The biggest risk right now is what’s known as a rug pull. It’s where a developer will create a DeFi product, such as a decentralized exchange, yield farming opportunity, or loan system. But buried deep in their code is a backdoor, a way for the developer to steal everyone’s funds and ride off into the sunset. This has happened dozens of times and will probably happen again and again. You can avoid these by sticking to only the most well known, audited pieces of software. A great place to start is DefiPulse which lists the top apps by total value locked, most products at the top of this list will be fairly safe against rug pulls, especially if they’ve been audited.
Never put your money into a product less than a month old, no matter how good the returns are is, because some companies will promise the moon in returns only to take your money and run after they’ve accrued a few million dollars.
Should you dive in now and start playing with DeFi with all the risks it contains? Maybe, but I definitely wouldn’t put your life savings in yet, or any money you’ll need in the next few years.
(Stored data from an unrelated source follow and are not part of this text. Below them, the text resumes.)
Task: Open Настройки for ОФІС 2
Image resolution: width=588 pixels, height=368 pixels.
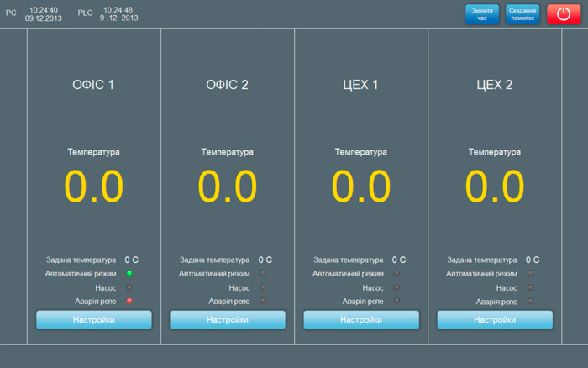Action: tap(228, 320)
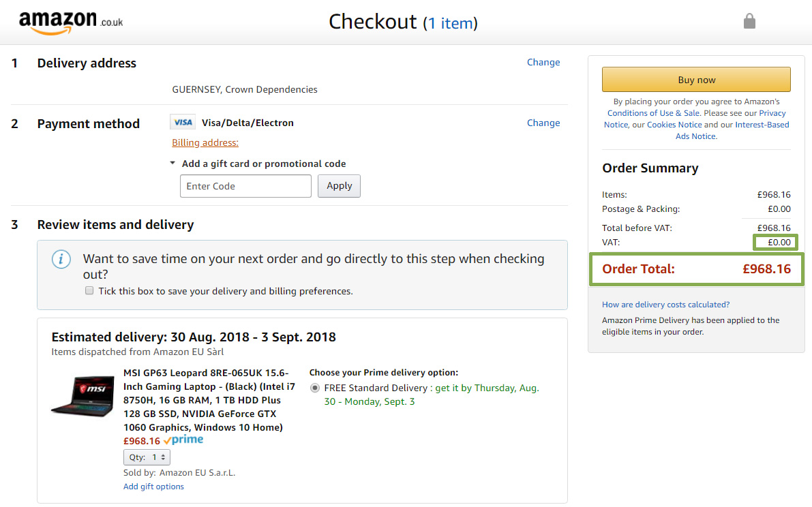Open the Cookies Notice link

(x=674, y=125)
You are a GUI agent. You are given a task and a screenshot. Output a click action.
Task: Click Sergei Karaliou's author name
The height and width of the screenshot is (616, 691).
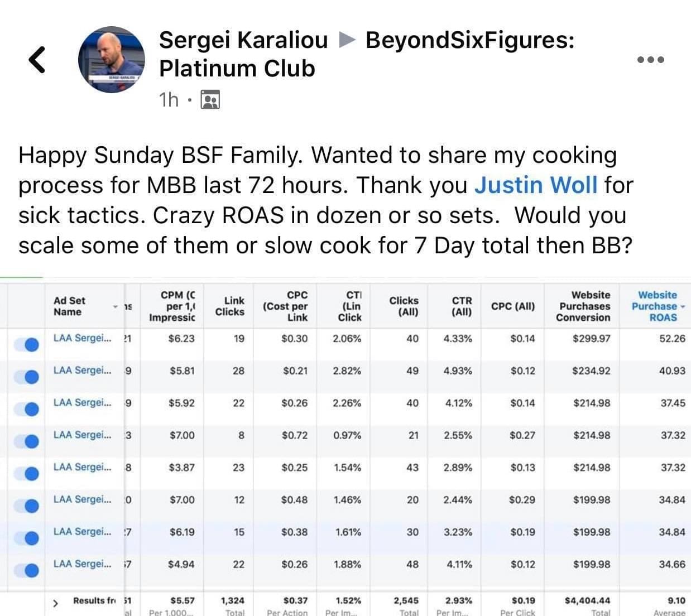243,40
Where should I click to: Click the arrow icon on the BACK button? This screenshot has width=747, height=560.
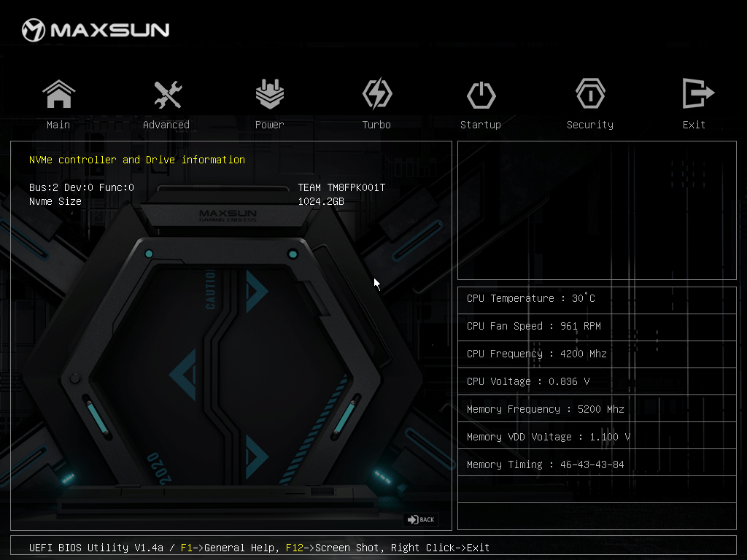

The biggest rewards go to the early adopters, but they’re also exposed to the most risk. The more you learn the more success you’ll have as you’ll be able to tell good deals from bad and earn much higher returns than ever before, without the risk of being a day trader.
Even if you don’t invest anything it’s a super fascinating world to explore, especially if you love technology and finance and have an independent streak (which I imagine is true of most readers of this site). There are some brilliant financial tools being developed in this space, what I’ve described above is barely scratching the surface.
DeFi may not eat the financial system for another decade, but it will eventually. In the same way the internet crushed newspapers and TV, DeFi will crush traditional finance. When consumers have a plethora of choice, it’s unlikely they’ll stick with the legacy financial firms. You can’t stop permission-less, decentralized, open systems, and this is going to revolutionize the world.